In an attempt to reduce construction costs, Venture Global’s Calcasieu Pass LNG project has caused increased pollution emissions, resulting in air permit violations and heightened public health risks, according to a new report from US-based Institute for Energy Economics and Financial Analysis (IEEFA).
Calcasieu Pass facility is located in Cameron Parish, Louisiana, south of the city of Lake Charles. Venture Global says the project site is at an ideal location on the Calcasieu Ship Channel at the mouth of the Gulf of Mexico featuring deep-water access, proximity to plentiful gas supplies and ease of transport for buyers. Once complete, the plant will export 10 million tonnes/year of LNG.
In addition to the increased emissions, problems with the project have resulted in a lost opportunity for contract-rate profits—a factor that potential long-term clients should consider regarding projects that plan a similar construction approach, says IEEFA, which examines issues related to energy markets, trends and policies.
The report explains how the Calcasieu Pass LNG project and subsequent Venture Global projects that follow the same construction design pose issues for community residents and corporate customers.
Venture Global’s Calcasieu Pass LNG project used a modular design consisting of multiple small liquefaction trains. The design was billed as a cheap and efficient means of building export terminals. Although construction was completed quickly, the project has suffered from an extended and troubled commissioning process resulting from significant design flaws and problems related to its modular design and rapid construction. Flaring and emissions violations during commissioning have stoked community opposition to the project.

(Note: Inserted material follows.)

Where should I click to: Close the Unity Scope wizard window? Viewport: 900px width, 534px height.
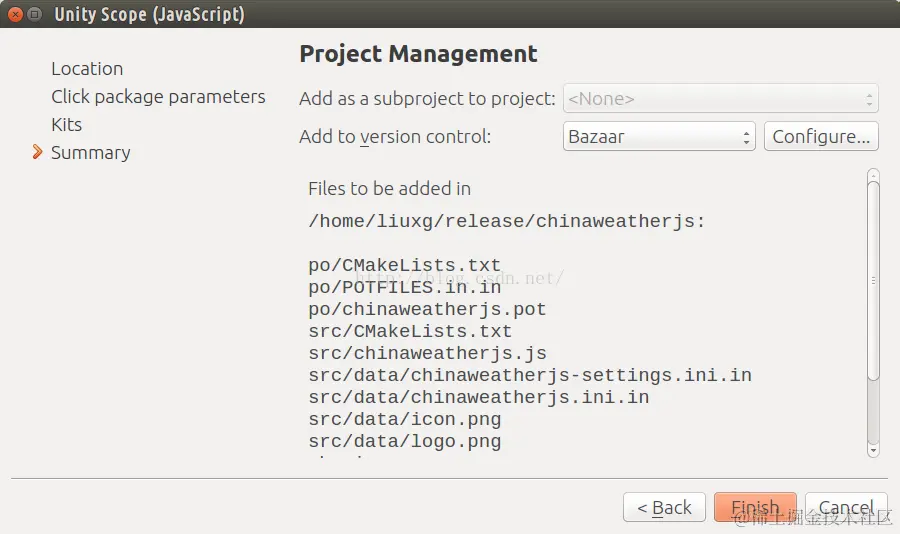pos(15,14)

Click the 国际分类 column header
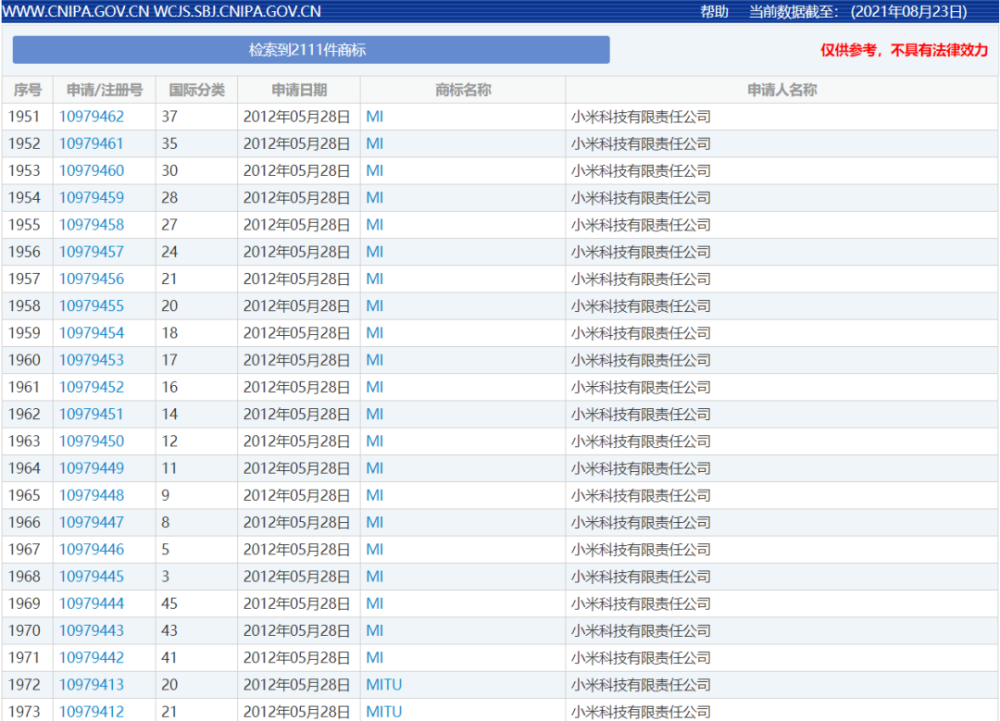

Venture Global’s customers also have complained that the company is exploiting loopholes to sell LNG on a spot market at higher prices, rather than supplying it under long-term, at cheaper contract prices.
“The Calcasieu Pass LNG project is seeking to raise limits on its hazardous and toxic emissions which would negatively impact local communities,” said Trey Cowan, IEEFA energy analyst and author of the report. “Future projects could also be impacted by raising emissions limits, leaving the community at risk far into the future.”
Long-term clients for the Calcasieu Pass LNG project like BP, Shell, Repsol and Edison SPA are disadvantaged during the extended commissioning of the facility, since they’re being charged more for LNG sold on the spot market while the project is commissioned than they would under long-term contracts that take effect after commissioning. This should serve as a red flag to potential clients for other LNG projects where similar complications may arise.
The communities most affected by the Global Venture projects rely on regulators to step in to prevent environmental risks and protect the public’s interests, but are absorbing the brunt of the environmental issues that Venture Global LNG has created.